According to the Civil Rights Division of the Department of Justice and Office for Civil Rights of the Department of Health and Human Services, Long COVID can be classified as a disability under sections of the Americans with Disabilities Act (ADA), the Patient Protection and Affordable Care Act (ACA), and the Rehabilitation Act, all of which are federal laws with provisions to protect people from discrimination based on disability.4  

Organizations committed to protecting individuals with Long COVID have published a wide array of suggested accommodations for individuals with Long COVID, depending on symptoms. These may include altering when or how a job duty is performed, redistributing responsibilities, allowing flexible schedules or work-from-home arrangements that conserve employees’ energy, and permitting the use of accrued paid leave or unpaid leave.5 The Family and Medical Leave Act (FMLA) entitles eligible employees to take unpaid, job-protected leave for specified family and medical reasons with continuation of group health insurance coverage under the same terms and conditions as if the employee had not taken leave.6 

According to the U.S. Equal Employment Opportunity Commission (EEOC), which enforces the ADA and Rehabilitation Act, disability due to Long COVID can be defined broadly, thus favoring coverage to the maximum extent legally permitted. The ADA uses a case-by-case approach to determine if an applicant or employee with Long COVID qualifies as having a disability. Some examples include an individual diagnosed with COVID-19 who experiences “ongoing but intermittent multiple-day headaches, dizziness, brain fog, and difficulty remembering or concentrating, which the employee’s doctor attributes to the virus.”  Even if Long COVID symptoms occur intermittently, they can still be deemed to substantially limit a “major life activity,” such that they qualify as a disability. Cardiovascular effects related to COVID-19 such as heart palpitations, chest pain, and/or shortness of breath can also qualify a person with Long COVID as having a disability, while the EEOC clarifies that an individual who experiences “congestion, sore throat, fever, headaches, and/or gastrointestinal discomfort,” after COVID-19 infection, which resolve within several weeks and do not recur, “is not substantially limited in a major bodily function or other major life activity, and therefore does not have an actual disability under the ADA.”7 

Importantly, the end of the COVID-19 Public Health Emergency on May 11, 2023 did not change requirements of the federal equal employment opportunity laws relevant to the classification of Long COVID as a disability and thus a potential justification for accommodations.7 Individuals who believe that their rights have been violated by an entity covered by the ADA or HHS civil rights laws are able to file complaints online.8,9 


  1. Davis HE, McCorkell L, Vogel JM, Topol EJ. Long COVID: major findings, mechanisms and recommendations. Nat Rev Microbiol. 2023;21(3):133-146. doi:10.1038/s41579-022-00846-2 
  1. Thaweethai T, Jolley SE, Karlson EW, et al. Development of a definition of postacute sequelae of SARS-CoV-2 infection. JAMA. 2023;329(22):1934-1946. doi:10.1001/jama.2023.8823 
  1. Dorfman D, Berger Z. Approving workplace accommodations for patients with long covid – advice for clinicians. N Engl J Med. 2023;388(23):2115-2117. doi:10.1056/NEJMp2302676 
  1. Office for Civil Rights (OCR). Guidance on “long COVID” as a disability under the ADA, section 504, and section 1557. HHS. Published July 26, 2021. Accessed July 2, 2023.

**Required work**.
a) Quote the Long COVID passage word for word, starting with "1. Davis HE, McCorkell" and going on through "July 2, 2023.".
b) According to the Long COVID passage, on what date did the COVID-19 Public Health Emergency end?

**Dataset entries**.
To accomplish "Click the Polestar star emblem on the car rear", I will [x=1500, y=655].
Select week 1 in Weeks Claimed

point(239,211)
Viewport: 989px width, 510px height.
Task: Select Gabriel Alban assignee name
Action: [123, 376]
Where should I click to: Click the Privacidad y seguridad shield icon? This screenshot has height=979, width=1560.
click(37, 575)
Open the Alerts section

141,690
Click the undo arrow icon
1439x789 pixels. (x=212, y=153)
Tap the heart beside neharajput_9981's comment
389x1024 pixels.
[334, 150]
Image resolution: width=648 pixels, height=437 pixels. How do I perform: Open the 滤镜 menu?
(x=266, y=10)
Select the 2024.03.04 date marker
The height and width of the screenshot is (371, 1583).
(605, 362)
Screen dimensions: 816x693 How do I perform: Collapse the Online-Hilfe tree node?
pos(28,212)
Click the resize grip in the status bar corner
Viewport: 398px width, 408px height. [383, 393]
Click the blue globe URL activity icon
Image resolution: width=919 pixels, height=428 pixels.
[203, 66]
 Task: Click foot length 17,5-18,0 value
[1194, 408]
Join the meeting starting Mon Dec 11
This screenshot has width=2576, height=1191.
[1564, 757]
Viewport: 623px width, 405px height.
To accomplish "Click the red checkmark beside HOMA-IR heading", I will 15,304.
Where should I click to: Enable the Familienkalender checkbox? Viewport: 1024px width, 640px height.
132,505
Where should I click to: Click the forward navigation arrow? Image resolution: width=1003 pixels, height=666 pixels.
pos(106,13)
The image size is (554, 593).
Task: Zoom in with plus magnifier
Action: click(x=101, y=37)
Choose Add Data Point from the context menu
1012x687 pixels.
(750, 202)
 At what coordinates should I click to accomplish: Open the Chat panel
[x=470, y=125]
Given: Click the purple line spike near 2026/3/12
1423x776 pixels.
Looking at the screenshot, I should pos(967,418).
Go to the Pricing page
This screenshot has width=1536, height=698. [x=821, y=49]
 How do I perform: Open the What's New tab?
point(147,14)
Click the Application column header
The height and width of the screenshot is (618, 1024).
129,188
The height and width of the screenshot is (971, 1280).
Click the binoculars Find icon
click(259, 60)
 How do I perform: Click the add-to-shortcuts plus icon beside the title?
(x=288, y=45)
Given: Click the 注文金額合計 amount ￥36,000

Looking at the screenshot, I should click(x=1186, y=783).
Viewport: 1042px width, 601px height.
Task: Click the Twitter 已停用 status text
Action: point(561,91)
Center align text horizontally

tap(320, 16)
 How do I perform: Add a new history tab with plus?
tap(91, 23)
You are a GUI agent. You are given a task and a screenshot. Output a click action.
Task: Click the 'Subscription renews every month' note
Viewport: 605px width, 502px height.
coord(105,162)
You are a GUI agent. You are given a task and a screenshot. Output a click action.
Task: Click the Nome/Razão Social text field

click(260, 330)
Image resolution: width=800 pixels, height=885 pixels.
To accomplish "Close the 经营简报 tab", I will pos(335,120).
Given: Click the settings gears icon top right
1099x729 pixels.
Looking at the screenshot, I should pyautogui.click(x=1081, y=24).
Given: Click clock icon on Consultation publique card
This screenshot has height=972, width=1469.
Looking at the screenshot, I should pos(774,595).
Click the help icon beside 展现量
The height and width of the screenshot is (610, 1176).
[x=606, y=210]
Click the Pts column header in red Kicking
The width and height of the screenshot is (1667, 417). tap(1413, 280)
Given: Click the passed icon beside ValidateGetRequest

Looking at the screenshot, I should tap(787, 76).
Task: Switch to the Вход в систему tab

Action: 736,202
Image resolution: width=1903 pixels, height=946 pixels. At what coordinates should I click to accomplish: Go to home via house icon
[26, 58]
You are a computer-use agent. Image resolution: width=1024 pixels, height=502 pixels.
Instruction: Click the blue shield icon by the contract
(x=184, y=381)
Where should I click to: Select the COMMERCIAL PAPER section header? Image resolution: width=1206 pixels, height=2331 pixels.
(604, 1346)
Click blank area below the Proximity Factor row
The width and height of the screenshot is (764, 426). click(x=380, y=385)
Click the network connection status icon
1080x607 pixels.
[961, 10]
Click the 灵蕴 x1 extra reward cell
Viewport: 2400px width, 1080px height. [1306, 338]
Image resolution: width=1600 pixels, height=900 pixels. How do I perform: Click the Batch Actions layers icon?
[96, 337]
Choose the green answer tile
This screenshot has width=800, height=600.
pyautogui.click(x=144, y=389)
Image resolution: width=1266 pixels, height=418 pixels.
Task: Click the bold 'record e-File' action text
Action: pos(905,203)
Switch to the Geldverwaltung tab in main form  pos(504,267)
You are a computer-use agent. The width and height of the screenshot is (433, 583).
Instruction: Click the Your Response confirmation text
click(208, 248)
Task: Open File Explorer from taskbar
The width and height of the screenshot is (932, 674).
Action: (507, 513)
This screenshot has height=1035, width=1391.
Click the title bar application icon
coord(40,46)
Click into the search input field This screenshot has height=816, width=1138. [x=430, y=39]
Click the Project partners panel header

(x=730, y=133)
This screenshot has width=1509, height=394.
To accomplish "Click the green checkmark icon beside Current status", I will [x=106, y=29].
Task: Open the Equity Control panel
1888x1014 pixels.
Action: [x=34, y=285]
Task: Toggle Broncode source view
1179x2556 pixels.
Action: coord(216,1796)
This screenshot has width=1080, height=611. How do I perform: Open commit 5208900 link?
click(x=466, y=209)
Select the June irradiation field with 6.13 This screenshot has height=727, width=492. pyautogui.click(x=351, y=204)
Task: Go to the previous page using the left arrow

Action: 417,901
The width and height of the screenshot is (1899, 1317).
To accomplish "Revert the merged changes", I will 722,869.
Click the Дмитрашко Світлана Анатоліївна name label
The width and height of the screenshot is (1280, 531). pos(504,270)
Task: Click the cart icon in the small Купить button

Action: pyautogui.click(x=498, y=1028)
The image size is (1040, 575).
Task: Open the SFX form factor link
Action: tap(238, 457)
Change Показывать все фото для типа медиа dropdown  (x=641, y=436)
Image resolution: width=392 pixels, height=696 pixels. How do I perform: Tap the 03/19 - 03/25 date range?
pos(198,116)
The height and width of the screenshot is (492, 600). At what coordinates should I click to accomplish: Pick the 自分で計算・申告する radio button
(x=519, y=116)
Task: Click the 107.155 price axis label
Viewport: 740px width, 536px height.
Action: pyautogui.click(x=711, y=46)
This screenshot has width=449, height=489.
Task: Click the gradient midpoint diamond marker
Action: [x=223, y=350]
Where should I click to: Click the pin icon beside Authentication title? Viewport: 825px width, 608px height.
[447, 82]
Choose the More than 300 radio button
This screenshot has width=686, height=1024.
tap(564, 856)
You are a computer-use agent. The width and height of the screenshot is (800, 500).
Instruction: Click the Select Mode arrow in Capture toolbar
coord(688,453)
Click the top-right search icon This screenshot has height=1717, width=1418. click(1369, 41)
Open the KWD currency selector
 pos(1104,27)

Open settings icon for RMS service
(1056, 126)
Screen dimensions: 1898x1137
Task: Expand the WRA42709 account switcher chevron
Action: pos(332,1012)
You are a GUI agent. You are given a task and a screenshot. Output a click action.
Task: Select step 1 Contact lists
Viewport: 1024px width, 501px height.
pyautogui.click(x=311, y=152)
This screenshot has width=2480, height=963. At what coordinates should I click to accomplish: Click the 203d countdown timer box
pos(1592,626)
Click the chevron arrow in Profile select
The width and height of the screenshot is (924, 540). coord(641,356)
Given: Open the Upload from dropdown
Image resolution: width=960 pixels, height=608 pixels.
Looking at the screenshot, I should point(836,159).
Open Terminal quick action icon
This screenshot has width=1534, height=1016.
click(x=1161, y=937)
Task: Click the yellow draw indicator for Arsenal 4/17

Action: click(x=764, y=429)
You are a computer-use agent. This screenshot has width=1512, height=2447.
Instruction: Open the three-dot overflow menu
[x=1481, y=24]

**Task-by-task results**.
a)
1. Davis HE, McCorkell L, Vogel JM, Topol EJ. Long COVID: major findings, mechanisms and recommendations. Nat Rev Microbiol. 2023;21(3):133-146. doi:10.1038/s41579-022-00846-2 
  1. Thaweethai T, Jolley SE, Karlson EW, et al. Development of a definition of postacute sequelae of SARS-CoV-2 infection. JAMA. 2023;329(22):1934-1946. doi:10.1001/jama.2023.8823 
  1. Dorfman D, Berger Z. Approving workplace accommodations for patients with long covid – advice for clinicians. N Engl J Med. 2023;388(23):2115-2117. doi:10.1056/NEJMp2302676 
  1. Office for Civil Rights (OCR). Guidance on “long COVID” as a disability under the ADA, section 504, and section 1557. HHS. Published July 26, 2021. Accessed July 2, 2023.

b) May 11, 2023